Forchlorfenuron exposure induces cardiotoxicity via NF-κB/NLRP3-mediated inflammasome activation independent of Septin2 inhibition

Forchlorfenuron (FCF), a Septin2 chemical inhibitor and widely used plant growth regulator in global agriculture, poses potential risks to human health through dietary and environmental exposure. However, the myocardial toxicity and underlying mechanisms of FCF remain unclear. We exposed H9c2 cells and C57BL/6 mice to FCF, then evaluated cardiotoxicity in both in vitro and in vivo settings. Network pharmacology and gene Sequencing analyses were employed to explore the mechanism of FCF-induced cardiotoxicity. Our results showed that FCF-induced cell death was linked to oxidative stress, mitochondrial damage, and inflammation in H9c2 cells. In FCF-treated mice, reduced cardiac function, increased myocardial fibrosis, and inflammation were observed. Looking at the underlying mechanisms, our network pharmacology and transcriptome Sequencing results show that administering FCF increases NF-κB phosphorylation, which in turn activates the NLRP3/Caspase-1/GSDMD-N pathway. In addition, the NLRP3 Inhibitor MCC950 alleviated FCF-induced cardiotoxicity, whereas the NLRP3 Agonist nigericin exacerbated FCF-induced cardiotoxicity in vitro and in vivo. Additionally, our findings showed that knocking out Septin2 specifically in the heart did not cause cardiotoxicity in either H9c2 cells or mice, suggesting that FCF-induced cardiotoxicity occurs independently of Septin2 inhibition. Our study provides the evidence that FCF induces cardiotoxicity by activating the NF-κB/NLRP3 inflammasome.

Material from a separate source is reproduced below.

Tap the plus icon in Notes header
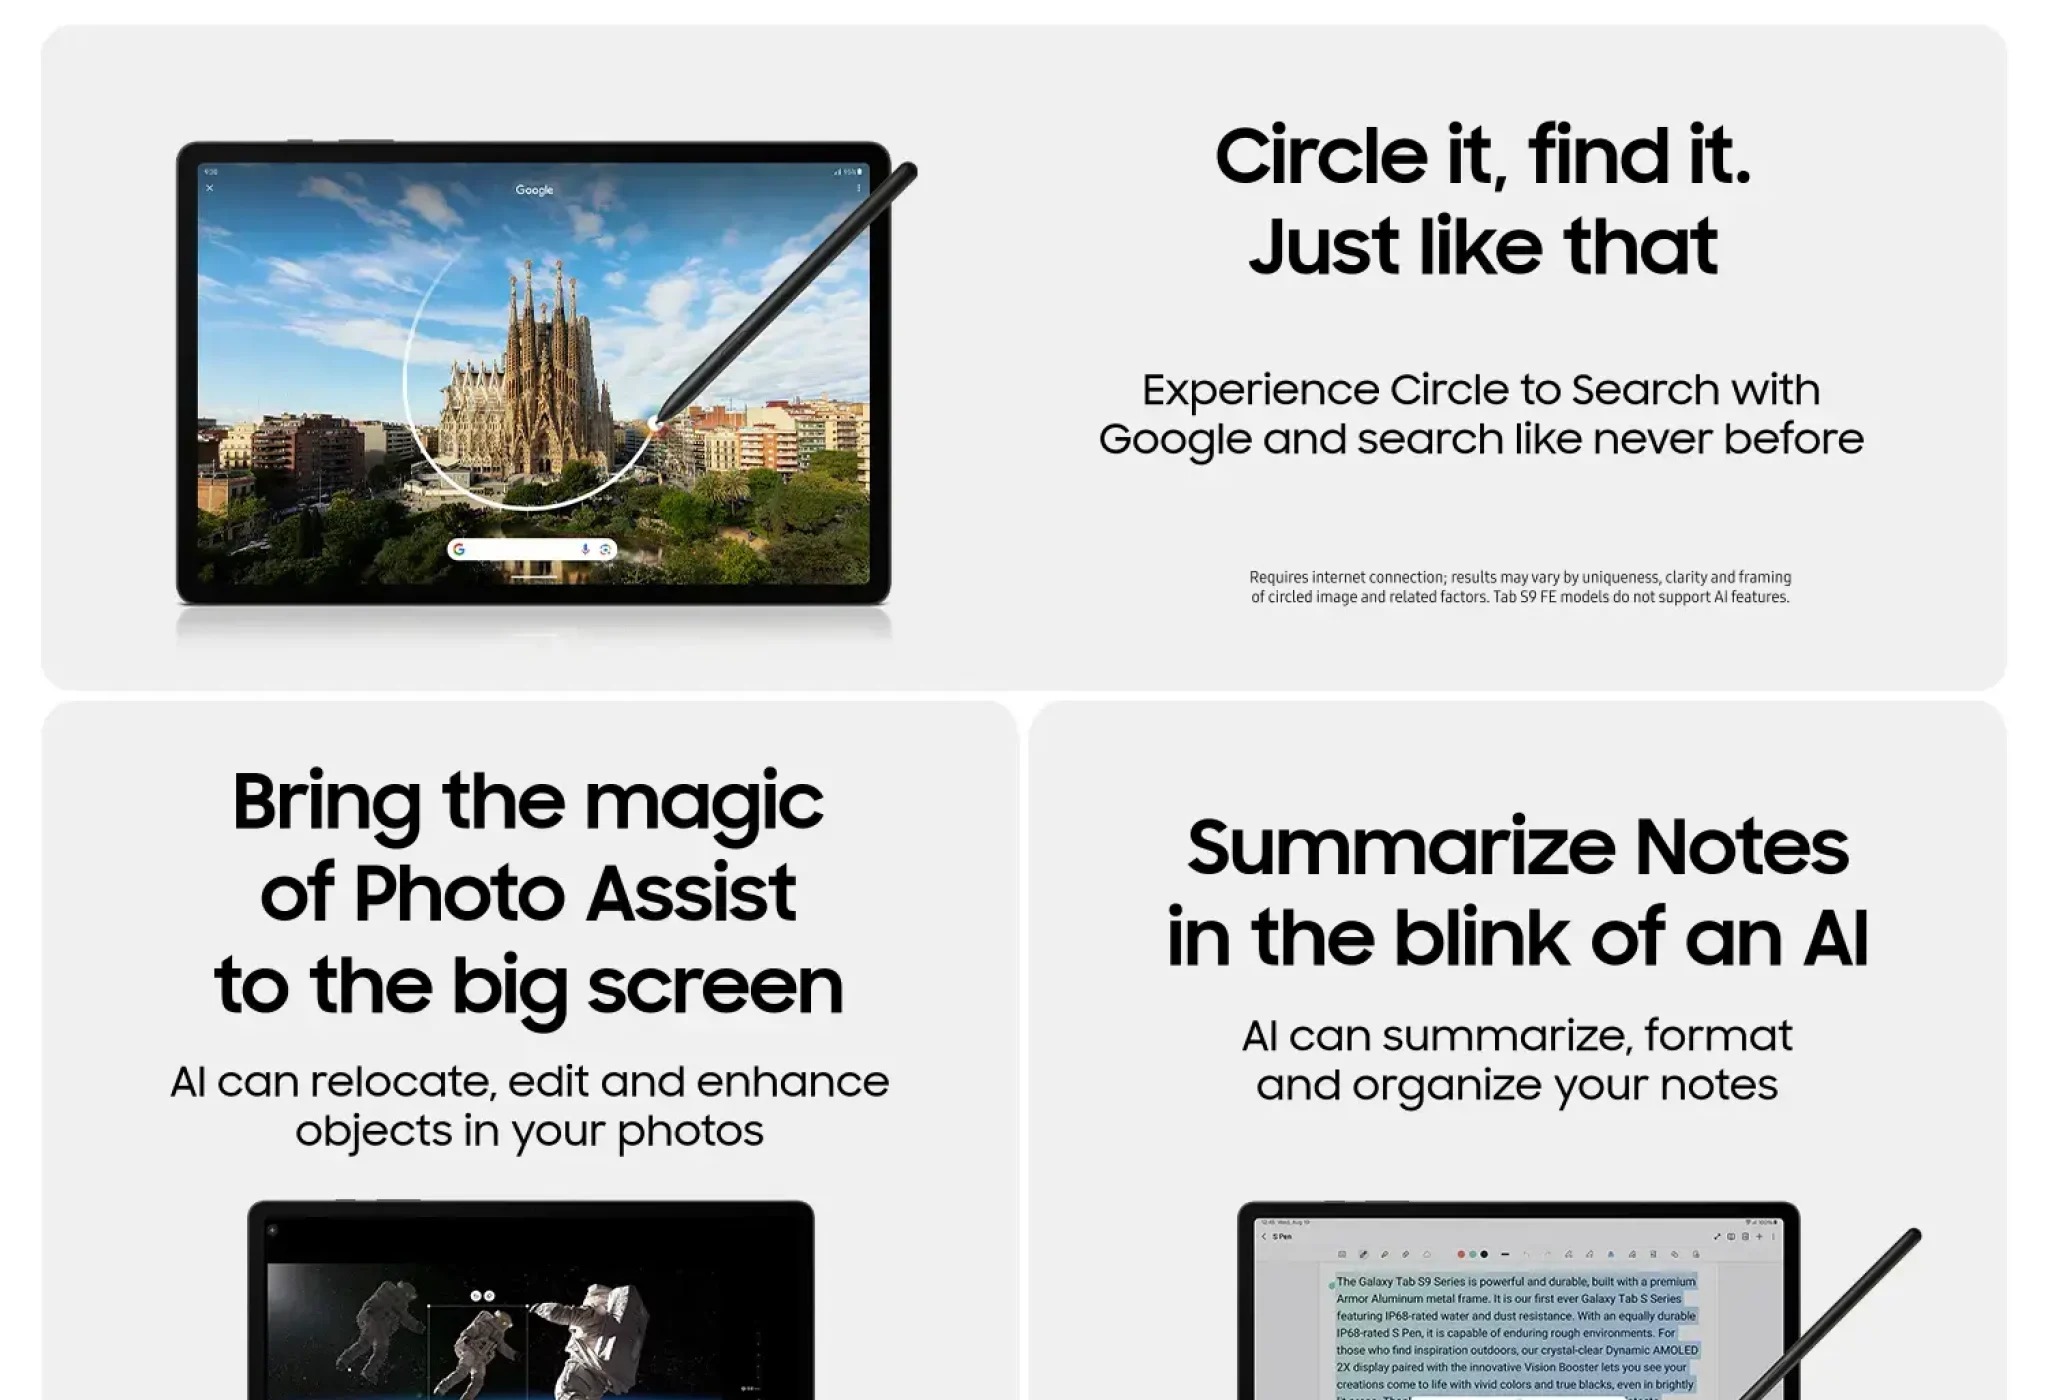The image size is (2048, 1400). pyautogui.click(x=1759, y=1236)
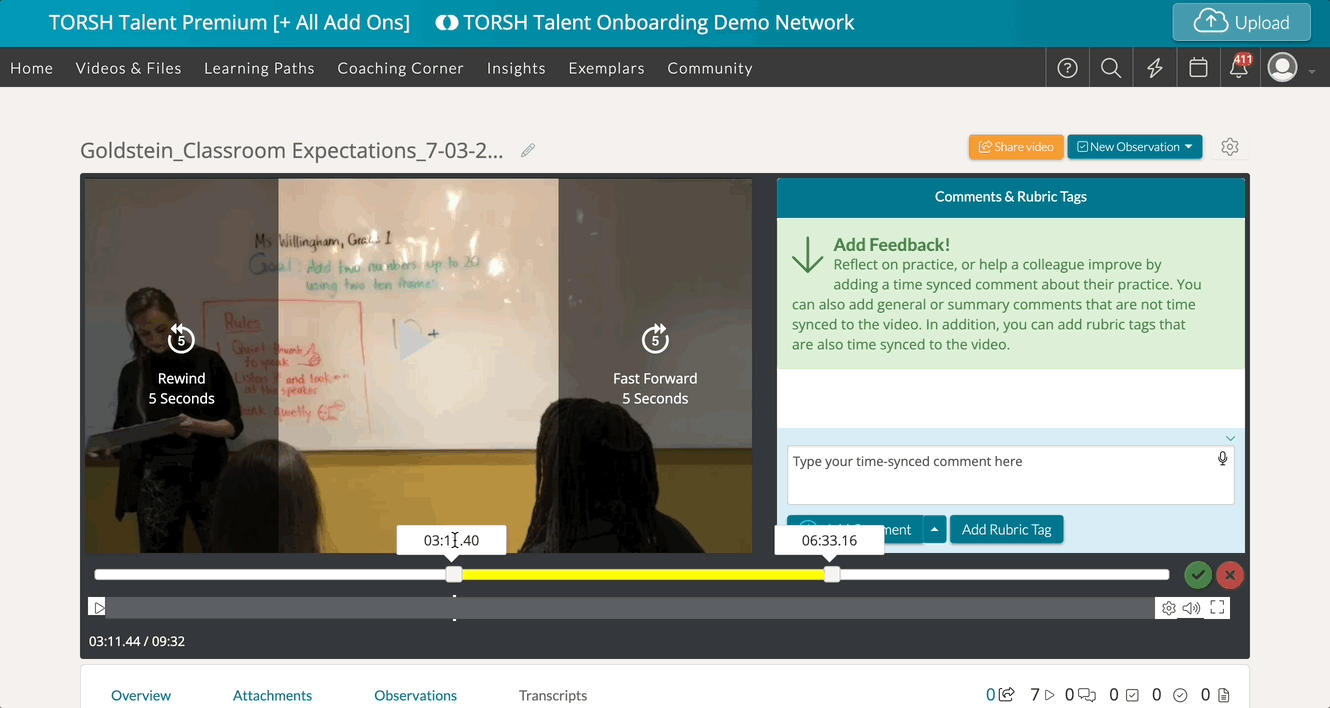1330x708 pixels.
Task: Open the notifications bell with 411 badge
Action: point(1240,68)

This discovery not only elucidates a novel molecular pathway underlying FCF-induced myocardial injury but also offers potential targets for therapeutic interventions, such as inhibitor of NLRP3, which could mitigate the cardiotoxic risks associated with agricultural exposure to FCF and improve public health safety.

Cardiotoxicity; Forchlorfenuron; Inflammasome; NF-κB/NLRP3.